“Who’s Land?” The Trials and Tribulations of Territorial Acknowledgement

This past weekend my partner and i, indigenous Ph.D students in philosophy and sociology respectively, attended the Decolonizing Education/Integrating Knowledges Summit held at the University of Waterloo, in Ontario. Part of a broader array of “Truth and Reconciliation Response Projects”—spurred into existence by the release this time last year of the Truth and Reconciliation Commission’s Final Report on the Residential School programme in kanada—the summit saw some incredible keynote speakers, and a number of quite inspirational and informative Circle Workshops on various topics.

One of those circles was on the subject and practice of Territorial Acknowledgement in both the public and educational spheres, and it is to that subject that i direct this post. While many people in kanada are familiar with the practice (especially those who i assume make up the bulk of my regular readership), for those unaware (in particular for my readers in the united states), the practice of territorial acknowledgement is, in my opinion, relatively self-explanatory: it is the practice of prefacing ones work, writings, talks etc. with a recognition of the land upon which one stands, and in particular of the original people from whom it was seized by the expansion of empire.

I carry an example of such here on this blog, which reads:

This is the personal blog of Ena͞emaehkiw Wākecānāpaew Kesīqnaeh. I am member of the Ka͞eyes-Mamāceqtawak Nation, better known to the world as the Menominee Nation of Wisconsin, within which i belong to the Ota͞eqciah Otōta͞em (Crane Clan). I currently live and work in the Dish With One Spoon Territory: the traditional lands of the Attawandaron Nation, Anishinaabek (Three Fires Confederacy & Mississauga), Rotinonshón:ni Six Nations Confederacy, Wyandot People and the Métis Nation of Ontario. Most specifically the city in which i reside is in Block 2 of the Haldimand Tract [note: the “featured image” of this post is of the Haldimand Tract].

However, while i myself engage in the practice above, it is not to say that my thoughts on, and relationship to, the practice are uncomplicated. It is some of these complications that i wish to briefly unpack here.

**Supplied data:**

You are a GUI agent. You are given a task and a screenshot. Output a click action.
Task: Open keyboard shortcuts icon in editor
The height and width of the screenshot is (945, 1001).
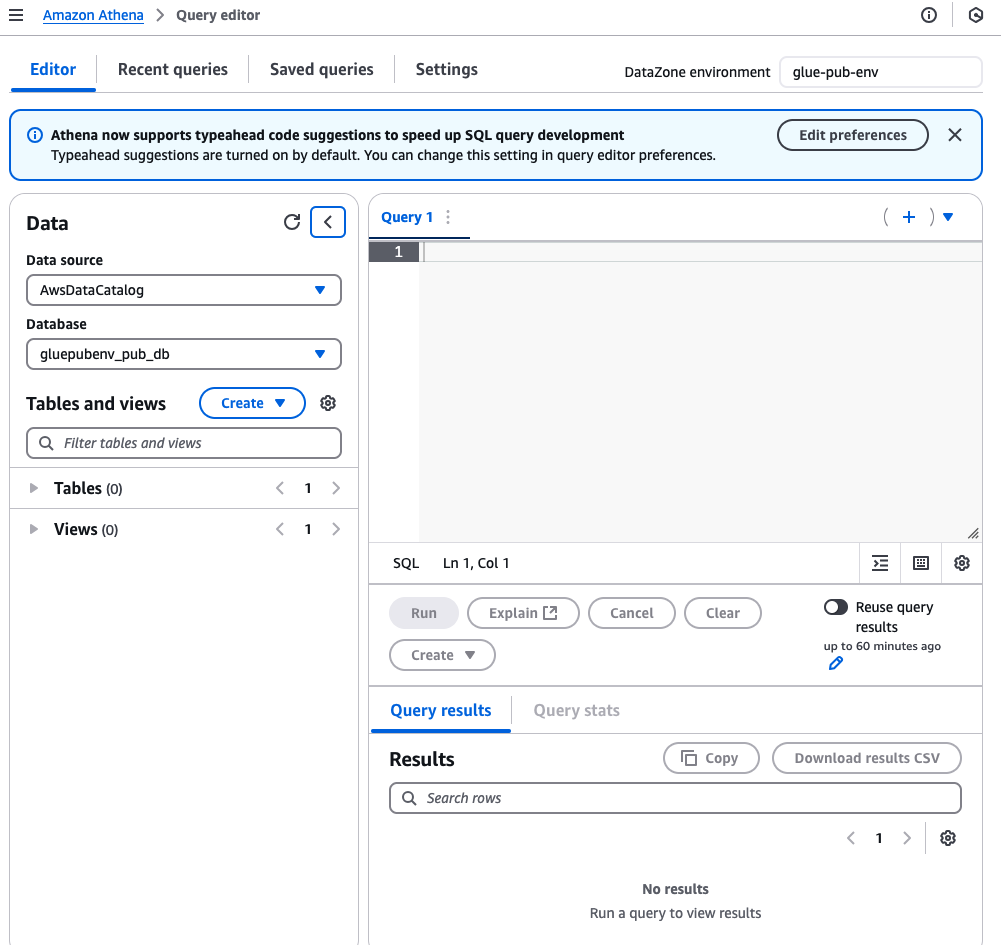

**Work to do:**
Can you retype, word for word, the part of the post on territorial acknowledgement that begins at "One of those" and stops after "expansion of empire."?

**Written reply:**
One of those circles was on the subject and practice of Territorial Acknowledgement in both the public and educational spheres, and it is to that subject that i direct this post. While many people in kanada are familiar with the practice (especially those who i assume make up the bulk of my regular readership), for those unaware (in particular for my readers in the united states), the practice of territorial acknowledgement is, in my opinion, relatively self-explanatory: it is the practice of prefacing ones work, writings, talks etc. with a recognition of the land upon which one stands, and in particular of the original people from whom it was seized by the expansion of empire.